'''

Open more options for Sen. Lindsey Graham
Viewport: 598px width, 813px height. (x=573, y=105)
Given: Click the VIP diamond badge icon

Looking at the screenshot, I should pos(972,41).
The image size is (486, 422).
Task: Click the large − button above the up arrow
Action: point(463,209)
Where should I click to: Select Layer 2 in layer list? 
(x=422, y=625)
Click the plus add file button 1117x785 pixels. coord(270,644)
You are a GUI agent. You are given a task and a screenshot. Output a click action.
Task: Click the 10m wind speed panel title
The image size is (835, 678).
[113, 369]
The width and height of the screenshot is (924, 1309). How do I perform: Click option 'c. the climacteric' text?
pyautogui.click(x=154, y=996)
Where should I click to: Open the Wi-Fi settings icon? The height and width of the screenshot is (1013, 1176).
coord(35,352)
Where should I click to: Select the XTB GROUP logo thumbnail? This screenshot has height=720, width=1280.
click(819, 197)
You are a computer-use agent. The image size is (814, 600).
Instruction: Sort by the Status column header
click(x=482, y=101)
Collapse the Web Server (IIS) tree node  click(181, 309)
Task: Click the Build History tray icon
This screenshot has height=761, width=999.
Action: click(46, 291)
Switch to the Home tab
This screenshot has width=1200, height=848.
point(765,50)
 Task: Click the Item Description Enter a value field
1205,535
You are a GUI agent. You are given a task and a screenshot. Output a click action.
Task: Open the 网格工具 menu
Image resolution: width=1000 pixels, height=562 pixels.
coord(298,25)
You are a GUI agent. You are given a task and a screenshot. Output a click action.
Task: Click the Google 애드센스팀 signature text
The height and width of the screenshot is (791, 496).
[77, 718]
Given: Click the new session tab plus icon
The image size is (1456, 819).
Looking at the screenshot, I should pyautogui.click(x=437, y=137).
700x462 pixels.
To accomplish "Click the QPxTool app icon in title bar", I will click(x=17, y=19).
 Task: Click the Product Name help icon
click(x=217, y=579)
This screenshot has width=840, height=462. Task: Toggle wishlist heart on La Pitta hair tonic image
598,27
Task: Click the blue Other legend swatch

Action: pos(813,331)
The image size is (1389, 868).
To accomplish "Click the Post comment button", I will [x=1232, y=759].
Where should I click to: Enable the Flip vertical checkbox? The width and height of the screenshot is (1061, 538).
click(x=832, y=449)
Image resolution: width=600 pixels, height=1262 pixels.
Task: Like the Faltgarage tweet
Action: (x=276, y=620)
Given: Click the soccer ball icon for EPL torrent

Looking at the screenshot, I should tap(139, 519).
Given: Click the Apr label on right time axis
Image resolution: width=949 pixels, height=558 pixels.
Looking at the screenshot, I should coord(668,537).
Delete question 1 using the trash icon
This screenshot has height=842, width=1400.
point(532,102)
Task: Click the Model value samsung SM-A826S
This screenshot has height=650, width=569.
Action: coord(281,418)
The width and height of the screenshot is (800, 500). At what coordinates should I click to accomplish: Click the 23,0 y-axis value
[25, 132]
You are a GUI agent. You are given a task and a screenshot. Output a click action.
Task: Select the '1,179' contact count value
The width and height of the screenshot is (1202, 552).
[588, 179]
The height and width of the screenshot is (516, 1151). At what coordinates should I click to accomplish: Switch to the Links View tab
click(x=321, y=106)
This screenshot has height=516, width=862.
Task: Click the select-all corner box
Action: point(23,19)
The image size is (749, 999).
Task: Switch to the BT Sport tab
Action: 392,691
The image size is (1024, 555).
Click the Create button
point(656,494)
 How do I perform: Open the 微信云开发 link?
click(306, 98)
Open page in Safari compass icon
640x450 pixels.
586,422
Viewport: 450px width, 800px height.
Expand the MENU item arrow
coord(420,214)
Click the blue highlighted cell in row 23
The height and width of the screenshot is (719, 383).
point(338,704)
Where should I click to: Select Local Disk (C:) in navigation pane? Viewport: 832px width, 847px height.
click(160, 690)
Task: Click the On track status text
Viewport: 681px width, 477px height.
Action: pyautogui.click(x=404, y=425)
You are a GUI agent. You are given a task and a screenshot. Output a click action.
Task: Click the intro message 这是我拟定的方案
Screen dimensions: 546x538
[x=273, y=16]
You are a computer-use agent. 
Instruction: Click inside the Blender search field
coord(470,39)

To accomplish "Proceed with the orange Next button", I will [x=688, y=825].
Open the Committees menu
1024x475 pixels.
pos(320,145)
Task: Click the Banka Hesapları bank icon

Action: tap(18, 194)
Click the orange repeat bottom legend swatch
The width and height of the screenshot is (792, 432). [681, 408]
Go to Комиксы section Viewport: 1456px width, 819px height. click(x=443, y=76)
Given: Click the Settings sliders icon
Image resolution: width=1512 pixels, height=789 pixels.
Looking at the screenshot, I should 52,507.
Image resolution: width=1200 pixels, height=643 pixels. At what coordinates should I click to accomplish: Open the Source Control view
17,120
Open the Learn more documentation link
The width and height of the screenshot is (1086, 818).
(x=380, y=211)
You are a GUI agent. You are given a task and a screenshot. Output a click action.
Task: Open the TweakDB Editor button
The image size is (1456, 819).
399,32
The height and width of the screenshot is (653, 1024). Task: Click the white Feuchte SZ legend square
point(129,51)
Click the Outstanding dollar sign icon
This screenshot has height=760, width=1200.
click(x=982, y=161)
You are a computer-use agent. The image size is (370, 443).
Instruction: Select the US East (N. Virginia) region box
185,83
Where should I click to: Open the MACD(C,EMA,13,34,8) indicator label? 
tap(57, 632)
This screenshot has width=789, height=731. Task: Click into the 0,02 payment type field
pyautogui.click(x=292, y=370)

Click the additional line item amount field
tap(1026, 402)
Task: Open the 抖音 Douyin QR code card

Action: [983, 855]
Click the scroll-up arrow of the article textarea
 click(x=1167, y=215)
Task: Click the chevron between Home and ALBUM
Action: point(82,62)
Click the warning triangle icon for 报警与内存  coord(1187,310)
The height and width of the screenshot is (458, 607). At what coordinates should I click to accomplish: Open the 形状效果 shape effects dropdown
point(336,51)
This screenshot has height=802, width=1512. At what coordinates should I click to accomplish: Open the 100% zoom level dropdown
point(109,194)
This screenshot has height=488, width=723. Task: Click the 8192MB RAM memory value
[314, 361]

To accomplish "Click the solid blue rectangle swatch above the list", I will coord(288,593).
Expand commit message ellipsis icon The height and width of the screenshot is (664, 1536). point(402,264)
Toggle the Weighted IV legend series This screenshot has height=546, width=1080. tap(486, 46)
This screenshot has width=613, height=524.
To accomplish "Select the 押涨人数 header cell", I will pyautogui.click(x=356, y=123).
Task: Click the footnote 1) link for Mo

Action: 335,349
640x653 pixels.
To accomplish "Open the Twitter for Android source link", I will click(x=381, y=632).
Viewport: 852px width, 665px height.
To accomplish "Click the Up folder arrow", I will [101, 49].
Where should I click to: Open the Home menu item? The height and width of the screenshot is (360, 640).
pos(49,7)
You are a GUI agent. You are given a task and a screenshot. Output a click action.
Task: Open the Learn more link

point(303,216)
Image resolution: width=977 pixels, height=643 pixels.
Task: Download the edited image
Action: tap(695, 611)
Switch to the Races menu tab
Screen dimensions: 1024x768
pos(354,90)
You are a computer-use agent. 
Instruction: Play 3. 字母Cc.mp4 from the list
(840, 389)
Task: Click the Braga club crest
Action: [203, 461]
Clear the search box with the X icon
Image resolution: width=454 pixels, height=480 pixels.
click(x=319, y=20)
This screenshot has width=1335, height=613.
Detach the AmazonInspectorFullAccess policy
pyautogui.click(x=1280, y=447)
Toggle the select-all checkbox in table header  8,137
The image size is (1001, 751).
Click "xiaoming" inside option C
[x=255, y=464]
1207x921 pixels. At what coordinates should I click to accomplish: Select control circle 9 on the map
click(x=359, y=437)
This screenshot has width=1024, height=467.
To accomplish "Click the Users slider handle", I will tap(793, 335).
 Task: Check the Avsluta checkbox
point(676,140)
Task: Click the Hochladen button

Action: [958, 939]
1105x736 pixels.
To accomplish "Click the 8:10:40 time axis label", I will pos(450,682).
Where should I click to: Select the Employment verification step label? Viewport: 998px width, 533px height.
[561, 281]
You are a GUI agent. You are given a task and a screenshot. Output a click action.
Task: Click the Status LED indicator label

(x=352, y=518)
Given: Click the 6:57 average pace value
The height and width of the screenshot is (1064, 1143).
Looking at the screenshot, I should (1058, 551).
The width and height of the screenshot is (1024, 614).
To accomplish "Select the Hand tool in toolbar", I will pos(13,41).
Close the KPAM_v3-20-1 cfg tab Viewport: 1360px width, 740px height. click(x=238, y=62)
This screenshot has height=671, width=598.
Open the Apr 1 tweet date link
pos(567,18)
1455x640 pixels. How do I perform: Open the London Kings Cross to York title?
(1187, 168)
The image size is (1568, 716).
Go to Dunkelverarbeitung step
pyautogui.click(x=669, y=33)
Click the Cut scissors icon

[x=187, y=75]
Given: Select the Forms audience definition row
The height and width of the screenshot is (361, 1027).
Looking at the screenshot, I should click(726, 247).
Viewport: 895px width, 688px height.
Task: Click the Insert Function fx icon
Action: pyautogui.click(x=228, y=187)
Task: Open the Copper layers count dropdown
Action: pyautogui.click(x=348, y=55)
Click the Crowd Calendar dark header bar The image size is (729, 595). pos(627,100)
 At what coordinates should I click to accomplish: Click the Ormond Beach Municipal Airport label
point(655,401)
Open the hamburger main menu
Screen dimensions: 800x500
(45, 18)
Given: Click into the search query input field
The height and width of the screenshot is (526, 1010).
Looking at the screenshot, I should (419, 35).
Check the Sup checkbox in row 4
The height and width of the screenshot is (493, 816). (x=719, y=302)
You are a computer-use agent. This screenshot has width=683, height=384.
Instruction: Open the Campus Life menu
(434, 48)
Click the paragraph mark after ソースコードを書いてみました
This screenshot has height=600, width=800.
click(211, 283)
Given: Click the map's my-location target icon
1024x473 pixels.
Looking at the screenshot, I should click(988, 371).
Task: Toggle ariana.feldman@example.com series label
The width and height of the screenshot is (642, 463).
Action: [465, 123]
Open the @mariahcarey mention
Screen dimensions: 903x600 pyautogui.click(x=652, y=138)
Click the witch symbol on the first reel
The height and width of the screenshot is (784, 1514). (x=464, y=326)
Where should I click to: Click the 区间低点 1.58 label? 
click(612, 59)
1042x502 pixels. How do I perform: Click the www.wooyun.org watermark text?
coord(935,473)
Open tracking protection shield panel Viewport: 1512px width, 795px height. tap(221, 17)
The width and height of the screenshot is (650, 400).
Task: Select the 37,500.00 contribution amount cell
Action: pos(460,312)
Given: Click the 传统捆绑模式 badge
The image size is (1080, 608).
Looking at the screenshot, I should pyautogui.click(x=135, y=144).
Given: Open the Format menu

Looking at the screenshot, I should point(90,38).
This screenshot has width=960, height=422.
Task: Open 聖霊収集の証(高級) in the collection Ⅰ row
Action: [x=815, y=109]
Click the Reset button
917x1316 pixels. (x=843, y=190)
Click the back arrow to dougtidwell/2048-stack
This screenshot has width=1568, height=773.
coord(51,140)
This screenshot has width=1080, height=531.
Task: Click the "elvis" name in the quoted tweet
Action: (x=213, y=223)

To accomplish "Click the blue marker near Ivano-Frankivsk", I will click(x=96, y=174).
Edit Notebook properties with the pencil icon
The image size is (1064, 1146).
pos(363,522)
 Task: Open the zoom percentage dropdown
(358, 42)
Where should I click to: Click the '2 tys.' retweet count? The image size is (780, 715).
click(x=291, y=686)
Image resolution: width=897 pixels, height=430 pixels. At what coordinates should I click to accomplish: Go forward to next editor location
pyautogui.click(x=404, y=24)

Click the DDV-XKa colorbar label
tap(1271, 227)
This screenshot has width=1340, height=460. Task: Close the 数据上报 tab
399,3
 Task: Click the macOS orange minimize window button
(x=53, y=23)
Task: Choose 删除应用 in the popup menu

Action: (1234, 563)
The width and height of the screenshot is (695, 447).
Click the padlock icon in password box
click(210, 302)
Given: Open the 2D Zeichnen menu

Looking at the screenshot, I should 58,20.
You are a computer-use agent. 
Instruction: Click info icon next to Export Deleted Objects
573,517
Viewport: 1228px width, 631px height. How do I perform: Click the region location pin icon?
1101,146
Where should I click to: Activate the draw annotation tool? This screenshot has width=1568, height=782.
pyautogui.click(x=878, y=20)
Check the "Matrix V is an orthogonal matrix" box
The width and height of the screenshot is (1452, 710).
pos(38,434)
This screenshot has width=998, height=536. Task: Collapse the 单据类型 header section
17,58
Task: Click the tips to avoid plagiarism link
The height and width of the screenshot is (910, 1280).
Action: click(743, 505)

'''

| INSTRUCTIONS TO FOLLOW |
For this data, state how many lines include the word "series", with nothing added.

| RESULT OF THE EXERCISE |
2